Competitors such as Nextlink Communications Inc. say they aren't threatened by AT&T's new Angel strategy. Angel is geared toward homes and small businesses,
while Nextlink is gunning for big business and corporations. In fact, the faction most likely to disparage Angel is cable operators. AT&T says it will use its
fixed-wireless strategy to reach homes and small businesses anywhere it doesn't have cable or cable agreements, which is about 50 percent of U.S. markets. That,
analysts say, clearly means AT&T will use fixed wireless as a leveraging point in deals with other cable operators; AT&T can merely say it will use fixed wireless if a
cable operator doesn't want to play on AT&T's terms. Of course, AT&T denies it will use Angel as a “club” in those negotiations.

So what happened since those early, struggling days of Angel, a project that some industry insiders long labeled a joke? Armstrong joined the company two years
ago, and soon after, he met with AWS staff in Kirkland, Wash. At the time, Project Angel cost about $1,100 per installation. He directed AWS to stop deployment
and go back to the lab to develop a lower per-subscriber cost scenario.

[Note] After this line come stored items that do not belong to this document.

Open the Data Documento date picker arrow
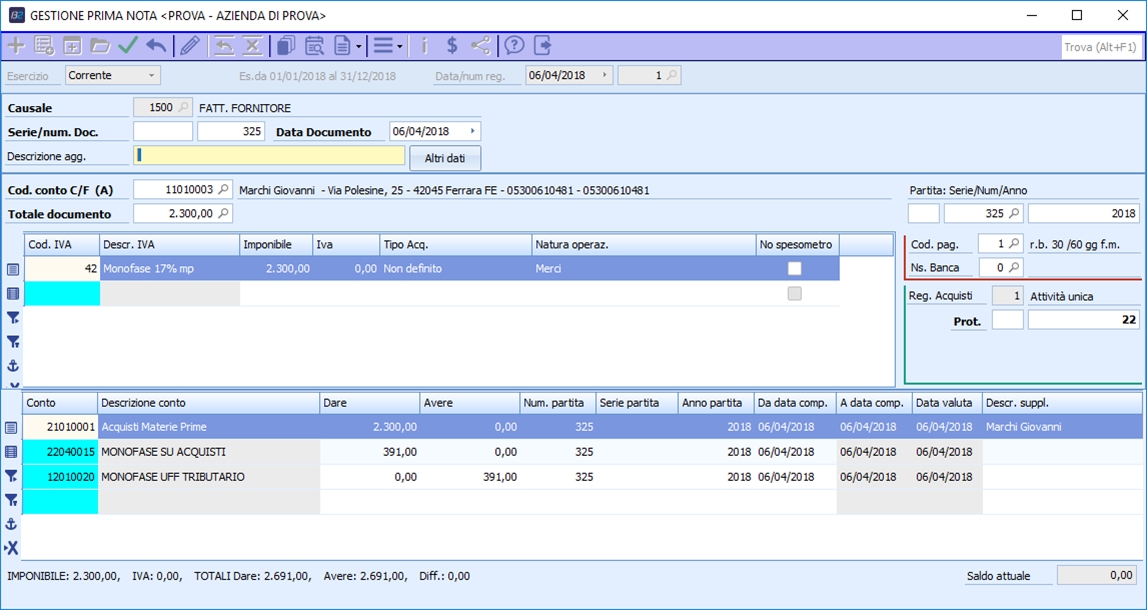The width and height of the screenshot is (1147, 610). (x=473, y=131)
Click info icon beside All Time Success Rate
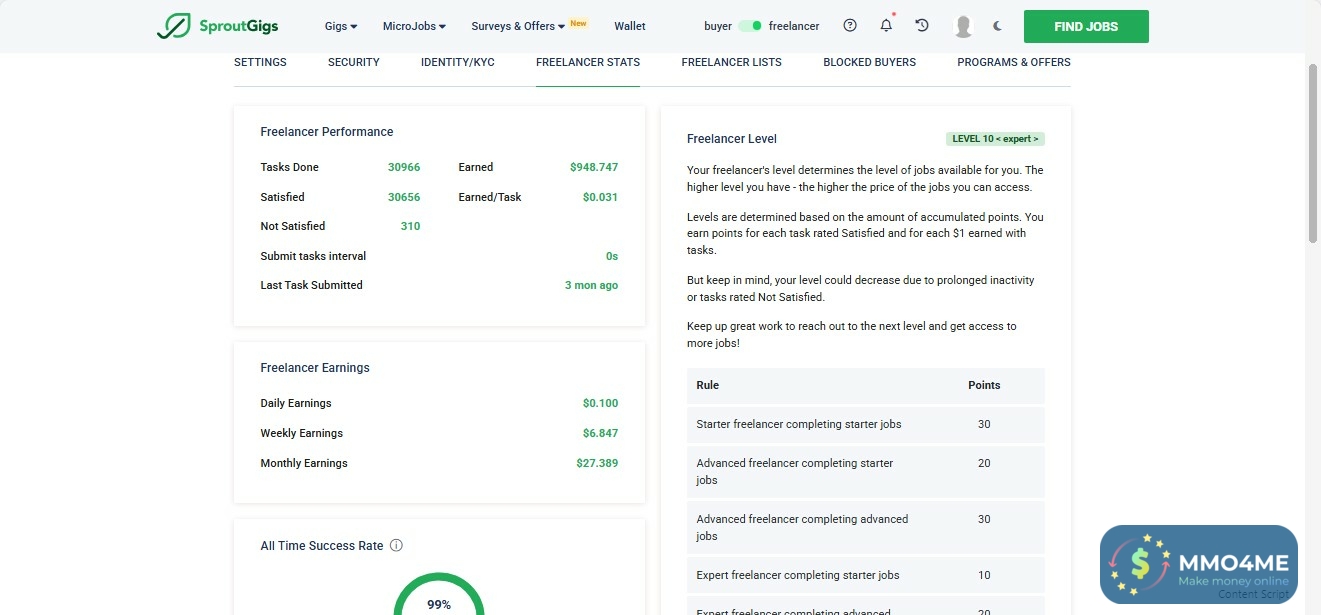This screenshot has width=1321, height=615. coord(396,546)
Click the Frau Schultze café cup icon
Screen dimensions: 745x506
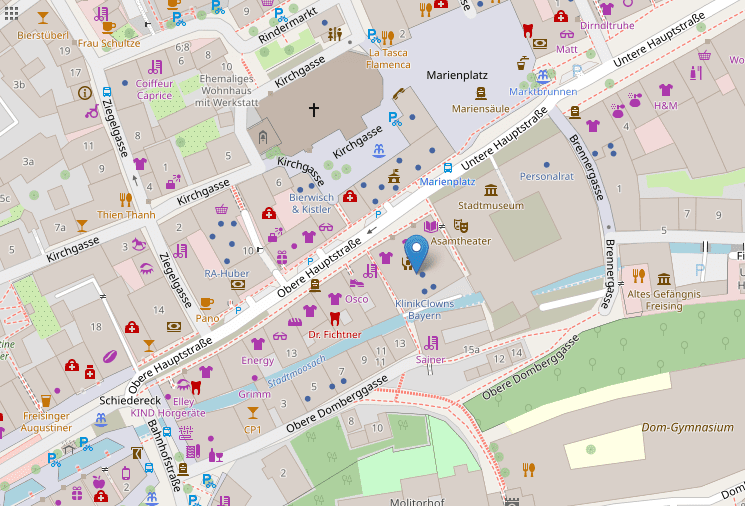108,27
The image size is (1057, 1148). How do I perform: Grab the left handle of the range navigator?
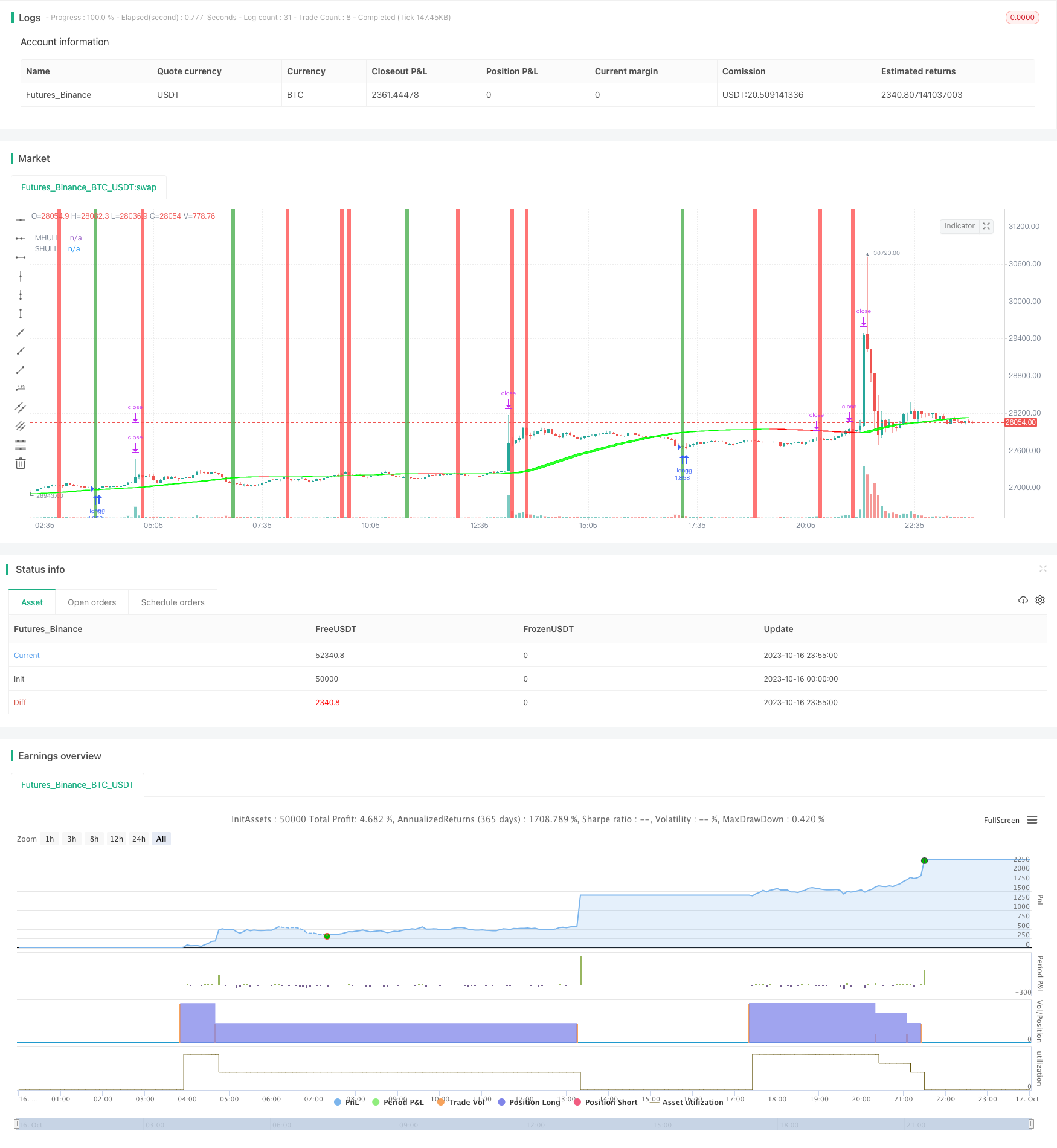click(18, 1124)
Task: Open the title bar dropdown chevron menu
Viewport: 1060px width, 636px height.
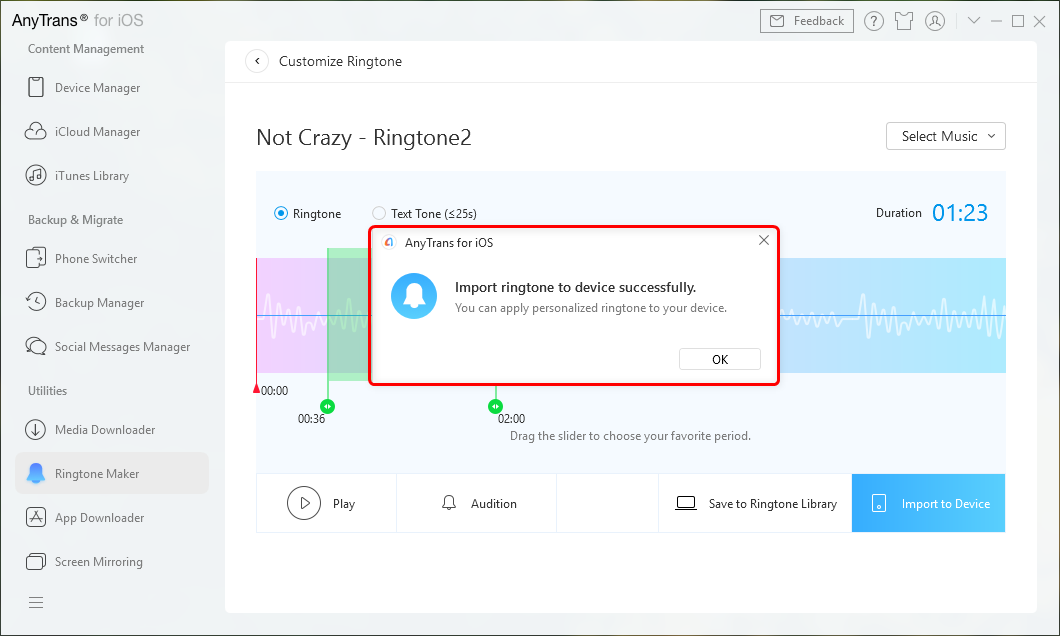Action: [x=975, y=21]
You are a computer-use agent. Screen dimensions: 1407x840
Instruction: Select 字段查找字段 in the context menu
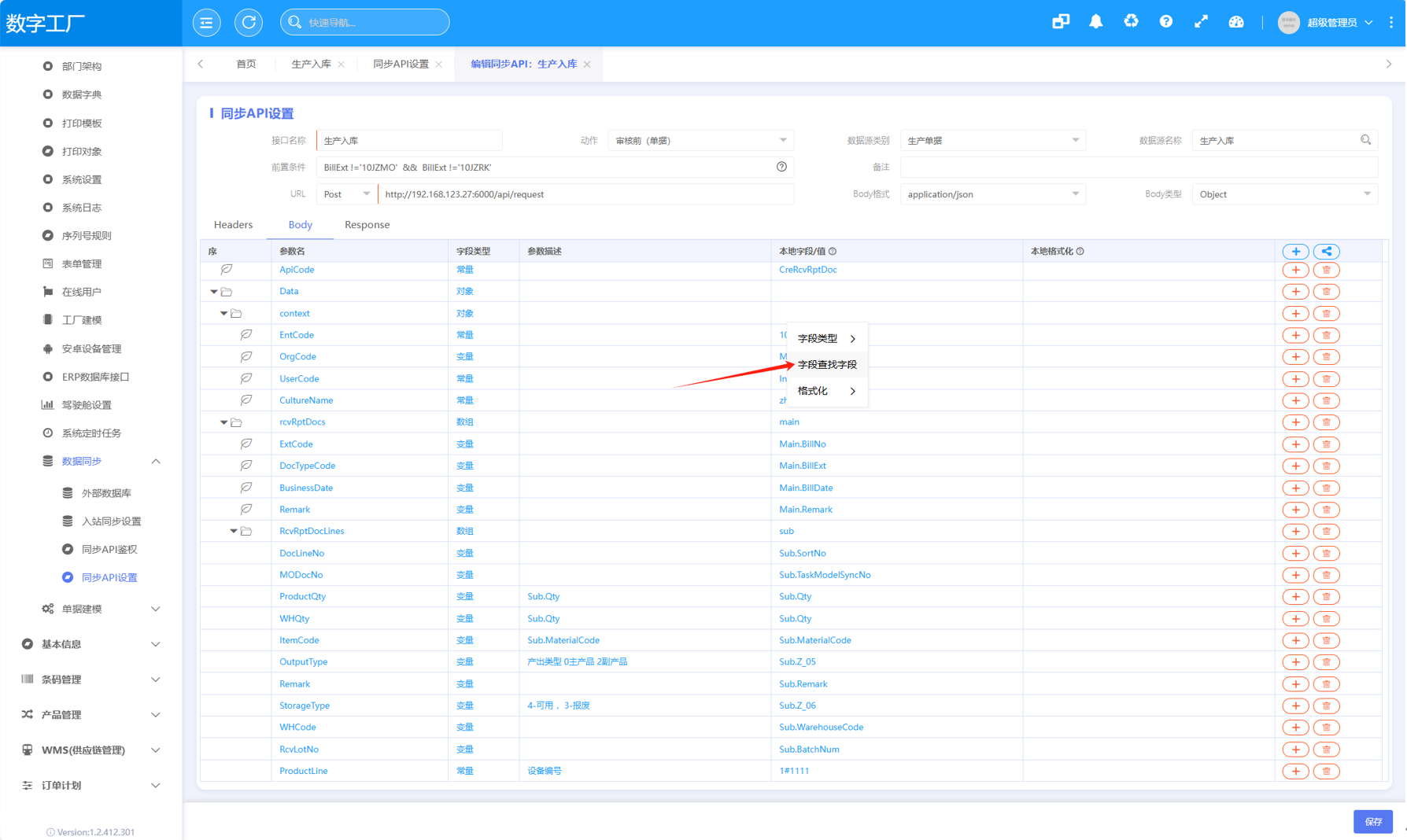pos(827,365)
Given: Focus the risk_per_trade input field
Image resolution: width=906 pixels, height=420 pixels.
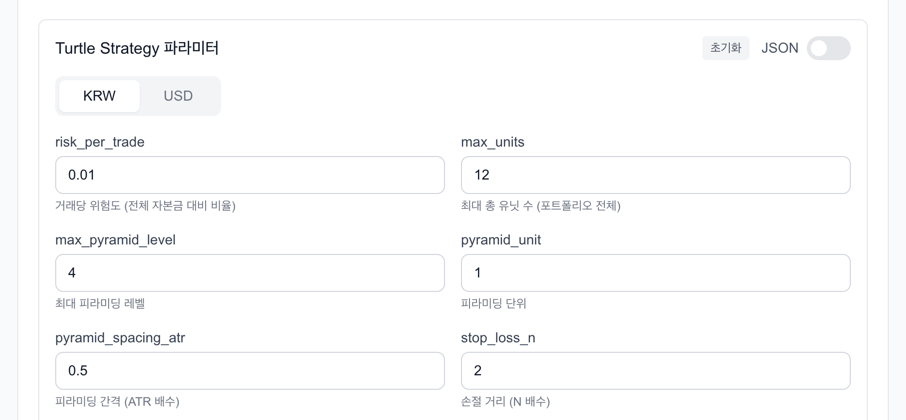Looking at the screenshot, I should (250, 175).
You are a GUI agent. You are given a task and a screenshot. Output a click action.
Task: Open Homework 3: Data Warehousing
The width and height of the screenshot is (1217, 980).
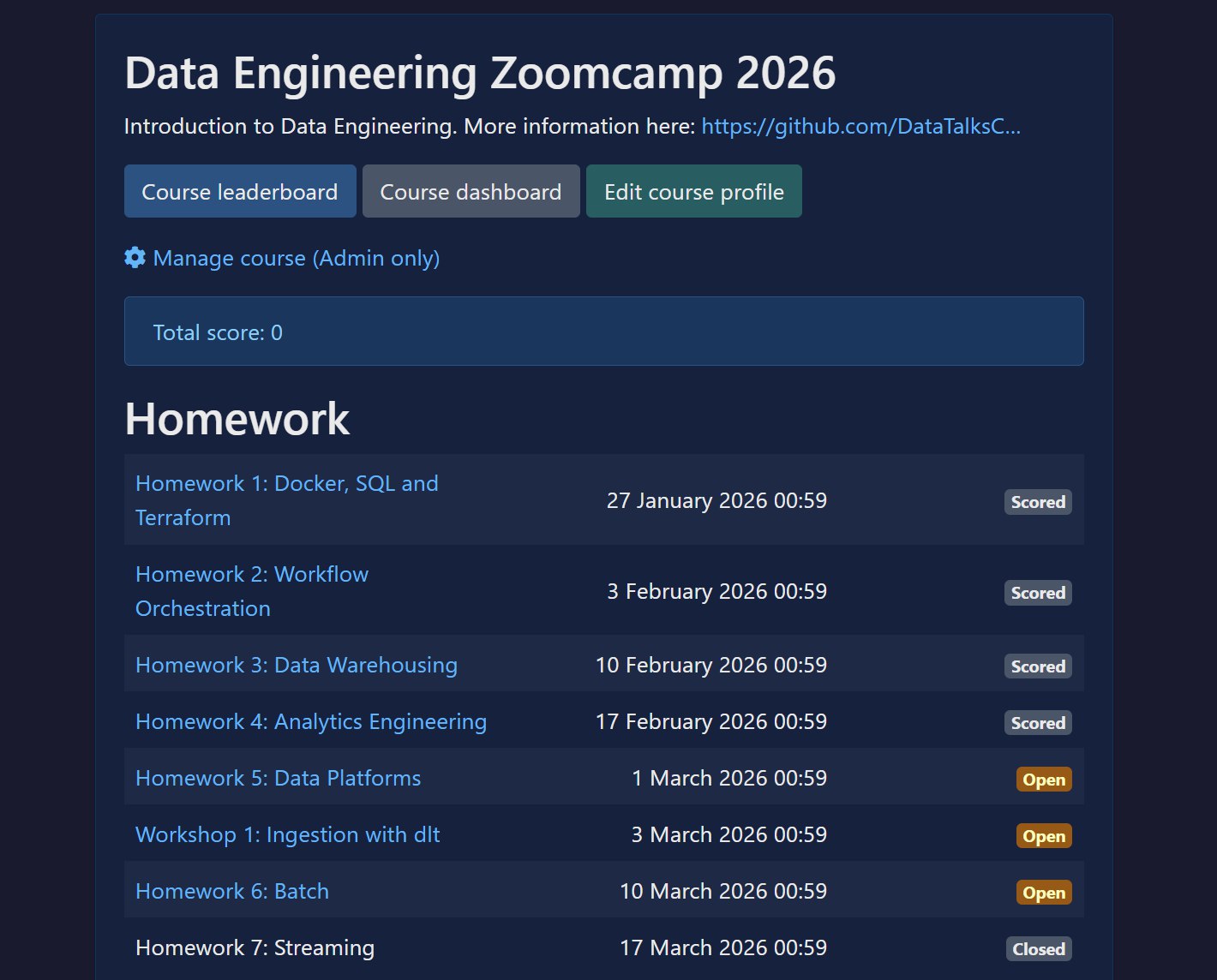(x=296, y=665)
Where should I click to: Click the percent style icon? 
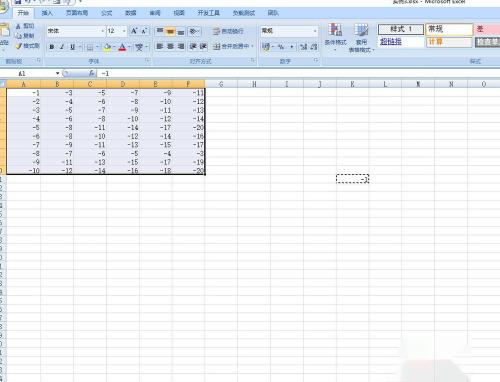tap(281, 47)
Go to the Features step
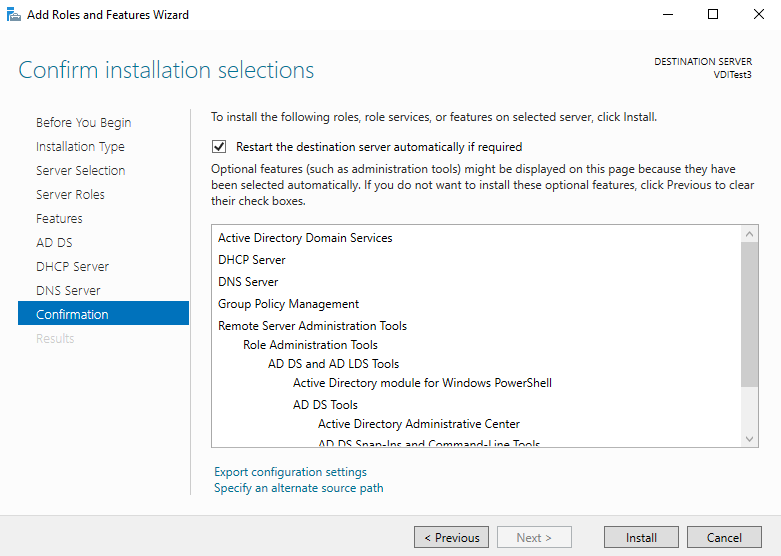The height and width of the screenshot is (556, 781). point(59,219)
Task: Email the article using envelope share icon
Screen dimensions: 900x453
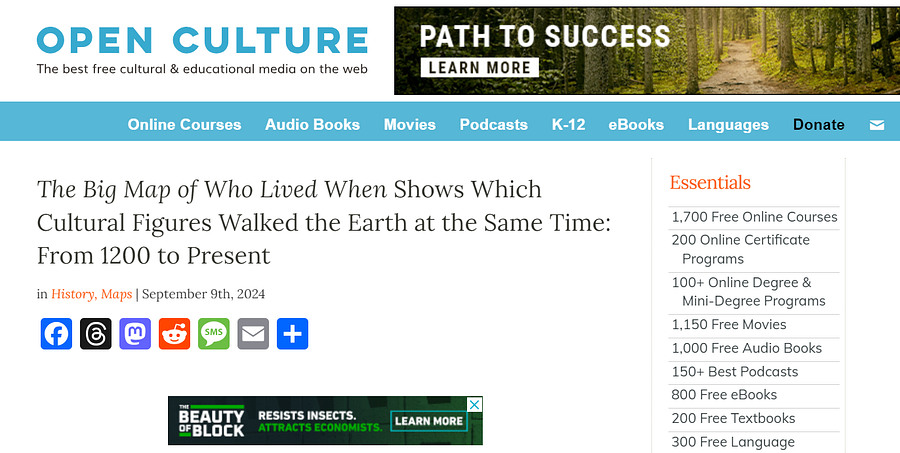Action: tap(253, 334)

Now the cost is $750 per customer, and that number will drop to $500 in five years. The hero? Armstrong last week singled out Larry Seifert, senior vice president
of the wireless local technology group, as a great driving force behind the changes. But there was another big change– namely, the Internet. “As we were evolving
the product, the market was evolving, and the importance of data and the significance of the Internet were forcing us to emphasize data to a much greater extent than
the original concept,” explains Lew Chakrin, AT&T vice president of Consumer Product Management.

Now AT&T is searching for a vendor to assemble the equipment. Of course, questions remain, such as how much it will cost to market the service to acquire a
customer. What happens to that $750 when a customer churns? Can the service really deliver what it promises? AT&T hasn't said exactly what it will charge the
customer for the equipment and installation, although it promises the service will be at least 30 percent cheaper than some current offerings.

The answers to some of those questions may come before AT&T launches its wireless IPO. As for Angel, it looks as though the service that some thought would
never see the light of a commercial day is ready for the sales crew. Wall Street seems to like it. “To me, it sounds like a pretty powerful proposition,” says Lehman
Brothers analyst John Bensche, whose firm has a “buy” recommendation on AT&T's stock right now and an $80 per share price target. AT&T's Zeglis says: “This
is a feast of opportunity.”

As soon as AT&T's tracking stock wins approval early next year, more investors may be able to count their blessings with fatter wallets from the Angel.